> _Directive_
Can you copy, unchanged, the part of the records that starts with the line containing "816x698 pixels. At" and runs through the final line of the records, including both of those lines?
Begin
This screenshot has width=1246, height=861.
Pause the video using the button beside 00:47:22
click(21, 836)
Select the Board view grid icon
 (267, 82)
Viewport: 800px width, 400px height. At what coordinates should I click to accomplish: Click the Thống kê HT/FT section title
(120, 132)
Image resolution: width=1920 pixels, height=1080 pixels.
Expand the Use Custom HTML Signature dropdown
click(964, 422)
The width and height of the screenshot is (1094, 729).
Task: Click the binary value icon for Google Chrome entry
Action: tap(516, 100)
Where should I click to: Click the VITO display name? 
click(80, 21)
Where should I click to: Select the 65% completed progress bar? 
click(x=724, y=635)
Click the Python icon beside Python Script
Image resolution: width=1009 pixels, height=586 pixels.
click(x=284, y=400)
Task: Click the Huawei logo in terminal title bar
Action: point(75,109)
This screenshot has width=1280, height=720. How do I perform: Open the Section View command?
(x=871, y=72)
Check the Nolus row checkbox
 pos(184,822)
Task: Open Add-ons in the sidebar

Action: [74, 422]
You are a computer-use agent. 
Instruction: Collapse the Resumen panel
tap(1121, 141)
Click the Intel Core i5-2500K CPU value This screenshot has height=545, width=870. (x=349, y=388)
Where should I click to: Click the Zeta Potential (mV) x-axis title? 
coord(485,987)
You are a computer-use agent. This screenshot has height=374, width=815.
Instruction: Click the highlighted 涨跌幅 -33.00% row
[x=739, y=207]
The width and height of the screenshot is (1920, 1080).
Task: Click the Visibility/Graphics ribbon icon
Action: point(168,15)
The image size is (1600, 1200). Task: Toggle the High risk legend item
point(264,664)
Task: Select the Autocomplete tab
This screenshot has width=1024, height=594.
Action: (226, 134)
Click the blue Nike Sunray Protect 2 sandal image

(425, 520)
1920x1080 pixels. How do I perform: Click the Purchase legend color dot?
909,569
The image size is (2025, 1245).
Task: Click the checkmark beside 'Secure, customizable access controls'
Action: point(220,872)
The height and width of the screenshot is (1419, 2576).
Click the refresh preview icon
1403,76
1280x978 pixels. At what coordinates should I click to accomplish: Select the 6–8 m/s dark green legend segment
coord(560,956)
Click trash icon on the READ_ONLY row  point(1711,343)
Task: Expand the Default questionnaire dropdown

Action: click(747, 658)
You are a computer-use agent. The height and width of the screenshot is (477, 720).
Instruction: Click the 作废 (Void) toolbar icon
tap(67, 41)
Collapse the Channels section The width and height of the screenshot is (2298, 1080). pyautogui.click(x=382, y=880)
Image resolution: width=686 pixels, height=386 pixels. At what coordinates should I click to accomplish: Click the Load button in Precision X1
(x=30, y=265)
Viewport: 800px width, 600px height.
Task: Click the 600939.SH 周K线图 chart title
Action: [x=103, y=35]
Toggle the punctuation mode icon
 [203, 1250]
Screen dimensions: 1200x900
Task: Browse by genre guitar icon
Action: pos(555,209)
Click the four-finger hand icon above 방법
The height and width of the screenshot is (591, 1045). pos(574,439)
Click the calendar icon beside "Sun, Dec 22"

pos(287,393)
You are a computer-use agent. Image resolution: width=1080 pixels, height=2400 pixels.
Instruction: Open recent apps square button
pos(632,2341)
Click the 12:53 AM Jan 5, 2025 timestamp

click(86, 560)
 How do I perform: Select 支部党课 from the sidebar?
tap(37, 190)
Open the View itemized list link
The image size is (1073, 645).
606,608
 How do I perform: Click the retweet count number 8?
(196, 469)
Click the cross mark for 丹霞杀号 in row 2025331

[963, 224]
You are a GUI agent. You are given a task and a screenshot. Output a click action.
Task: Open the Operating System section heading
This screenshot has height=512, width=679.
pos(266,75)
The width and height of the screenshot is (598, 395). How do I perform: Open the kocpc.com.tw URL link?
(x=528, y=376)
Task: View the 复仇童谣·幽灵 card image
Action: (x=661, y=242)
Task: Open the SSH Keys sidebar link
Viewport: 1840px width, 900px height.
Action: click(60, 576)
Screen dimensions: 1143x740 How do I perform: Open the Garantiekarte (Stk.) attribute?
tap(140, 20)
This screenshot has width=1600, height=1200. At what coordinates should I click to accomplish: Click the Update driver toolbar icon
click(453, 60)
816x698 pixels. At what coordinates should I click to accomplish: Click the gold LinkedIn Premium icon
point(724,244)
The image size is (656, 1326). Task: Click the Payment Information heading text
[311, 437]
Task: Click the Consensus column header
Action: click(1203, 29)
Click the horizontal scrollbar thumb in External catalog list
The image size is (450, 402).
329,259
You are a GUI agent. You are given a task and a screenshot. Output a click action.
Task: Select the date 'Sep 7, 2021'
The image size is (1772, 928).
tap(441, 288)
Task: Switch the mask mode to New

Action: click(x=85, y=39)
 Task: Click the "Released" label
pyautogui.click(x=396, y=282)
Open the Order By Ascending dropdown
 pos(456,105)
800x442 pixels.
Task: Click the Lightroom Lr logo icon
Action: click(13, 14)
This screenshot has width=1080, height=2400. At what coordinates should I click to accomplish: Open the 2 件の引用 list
End
> _Expected answer_
816x698 pixels. At what coordinates should I click to accomplish: Click the gold LinkedIn Premium icon
point(724,244)
The image size is (656, 1326). Task: Click the Payment Information heading text
[311, 437]
Task: Click the Consensus column header
Action: click(1203, 29)
Click the horizontal scrollbar thumb in External catalog list
The image size is (450, 402).
329,259
You are a GUI agent. You are given a task and a screenshot. Output a click action.
Task: Select the date 'Sep 7, 2021'
The image size is (1772, 928).
tap(441, 288)
Task: Switch the mask mode to New

Action: click(x=85, y=39)
 Task: Click the "Released" label
pyautogui.click(x=396, y=282)
Open the Order By Ascending dropdown
 pos(456,105)
800x442 pixels.
Task: Click the Lightroom Lr logo icon
Action: click(13, 14)
This screenshot has width=1080, height=2400. At what coordinates should I click to accomplish: Open the 2 件の引用 list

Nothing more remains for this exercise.